Dataset entries:
╭──

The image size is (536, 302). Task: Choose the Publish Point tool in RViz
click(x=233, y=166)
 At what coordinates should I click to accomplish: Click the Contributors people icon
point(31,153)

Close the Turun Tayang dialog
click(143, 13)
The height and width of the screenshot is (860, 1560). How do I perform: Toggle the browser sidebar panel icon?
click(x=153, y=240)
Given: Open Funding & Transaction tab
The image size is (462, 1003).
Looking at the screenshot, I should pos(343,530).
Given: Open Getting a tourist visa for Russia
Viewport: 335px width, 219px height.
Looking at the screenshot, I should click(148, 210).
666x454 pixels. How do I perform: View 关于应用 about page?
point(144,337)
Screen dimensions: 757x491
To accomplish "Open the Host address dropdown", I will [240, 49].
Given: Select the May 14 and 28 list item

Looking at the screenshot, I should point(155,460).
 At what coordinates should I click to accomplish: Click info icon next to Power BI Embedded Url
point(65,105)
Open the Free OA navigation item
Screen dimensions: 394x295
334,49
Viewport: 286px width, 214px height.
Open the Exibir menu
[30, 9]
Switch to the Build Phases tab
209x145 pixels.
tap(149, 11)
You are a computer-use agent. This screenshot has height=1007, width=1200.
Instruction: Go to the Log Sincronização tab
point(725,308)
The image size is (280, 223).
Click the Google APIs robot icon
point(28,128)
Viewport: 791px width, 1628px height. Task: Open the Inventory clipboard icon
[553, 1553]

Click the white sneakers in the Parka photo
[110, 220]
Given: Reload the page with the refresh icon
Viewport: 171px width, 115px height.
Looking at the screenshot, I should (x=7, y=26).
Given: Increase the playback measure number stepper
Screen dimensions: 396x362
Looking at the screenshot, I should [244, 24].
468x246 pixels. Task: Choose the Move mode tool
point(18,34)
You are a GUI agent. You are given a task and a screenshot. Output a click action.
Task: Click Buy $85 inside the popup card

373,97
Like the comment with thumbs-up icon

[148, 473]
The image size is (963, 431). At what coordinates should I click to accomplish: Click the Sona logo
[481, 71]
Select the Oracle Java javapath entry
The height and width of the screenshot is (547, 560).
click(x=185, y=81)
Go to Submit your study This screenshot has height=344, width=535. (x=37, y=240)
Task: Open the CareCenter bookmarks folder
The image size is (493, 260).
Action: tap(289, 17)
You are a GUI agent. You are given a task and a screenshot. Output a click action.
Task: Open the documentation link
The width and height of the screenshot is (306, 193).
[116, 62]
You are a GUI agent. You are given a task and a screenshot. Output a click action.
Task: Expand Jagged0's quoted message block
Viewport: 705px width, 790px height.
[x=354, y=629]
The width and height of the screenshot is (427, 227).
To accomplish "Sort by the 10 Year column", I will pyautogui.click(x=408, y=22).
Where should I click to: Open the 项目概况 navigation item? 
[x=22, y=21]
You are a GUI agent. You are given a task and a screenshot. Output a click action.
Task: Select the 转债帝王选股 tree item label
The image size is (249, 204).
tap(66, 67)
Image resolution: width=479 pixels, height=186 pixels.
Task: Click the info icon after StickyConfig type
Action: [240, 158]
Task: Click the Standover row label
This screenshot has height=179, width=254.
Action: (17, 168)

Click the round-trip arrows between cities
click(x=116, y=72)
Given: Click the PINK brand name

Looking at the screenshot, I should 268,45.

╰──

■ What the task asks: Go through the entries and return each line where the word "will" occurs.

■ Answer area:
To accomplish "Open the Host address dropdown", I will [240, 49].
To accomplish "Sort by the 10 Year column", I will pyautogui.click(x=408, y=22).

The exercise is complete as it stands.